§ **PROVIDED ENTRIES**
------------------------------------------------

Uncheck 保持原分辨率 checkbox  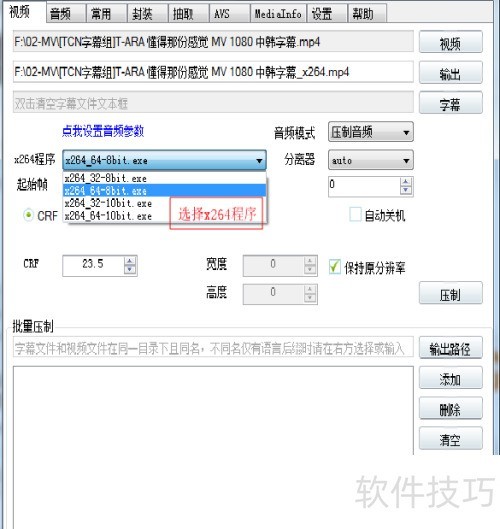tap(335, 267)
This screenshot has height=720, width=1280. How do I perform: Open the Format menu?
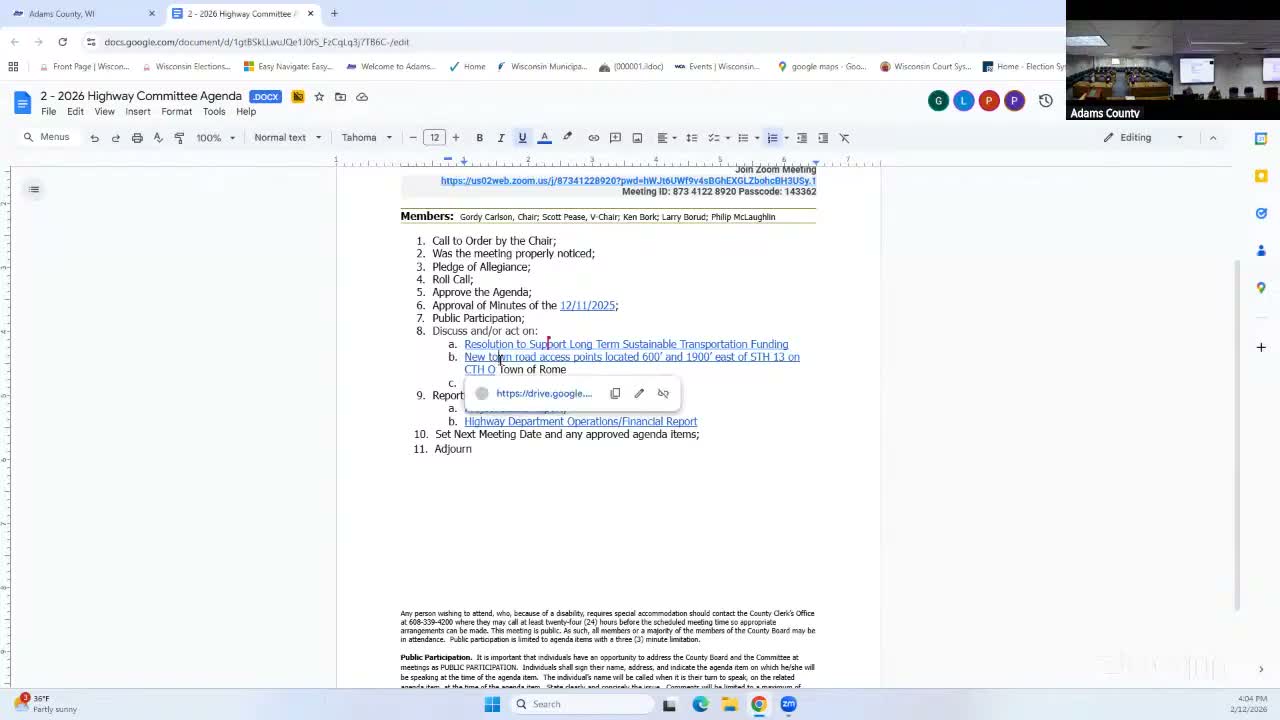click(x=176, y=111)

------------------------------------------------

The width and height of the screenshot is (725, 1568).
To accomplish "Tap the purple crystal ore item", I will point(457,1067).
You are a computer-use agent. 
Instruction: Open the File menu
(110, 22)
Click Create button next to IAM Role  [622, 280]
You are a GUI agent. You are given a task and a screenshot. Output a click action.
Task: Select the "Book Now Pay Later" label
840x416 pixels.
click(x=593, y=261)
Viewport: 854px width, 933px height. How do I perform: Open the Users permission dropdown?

------------------------------------------------

§ **WRITTEN PROBLEM**
Pull out every line of the entries that contains the word "menu" and list those lines.

§ **WRITTEN SOLUTION**
This screenshot has height=720, width=1280. How do I perform: Open the Format menu?
Instruction: Open the File menu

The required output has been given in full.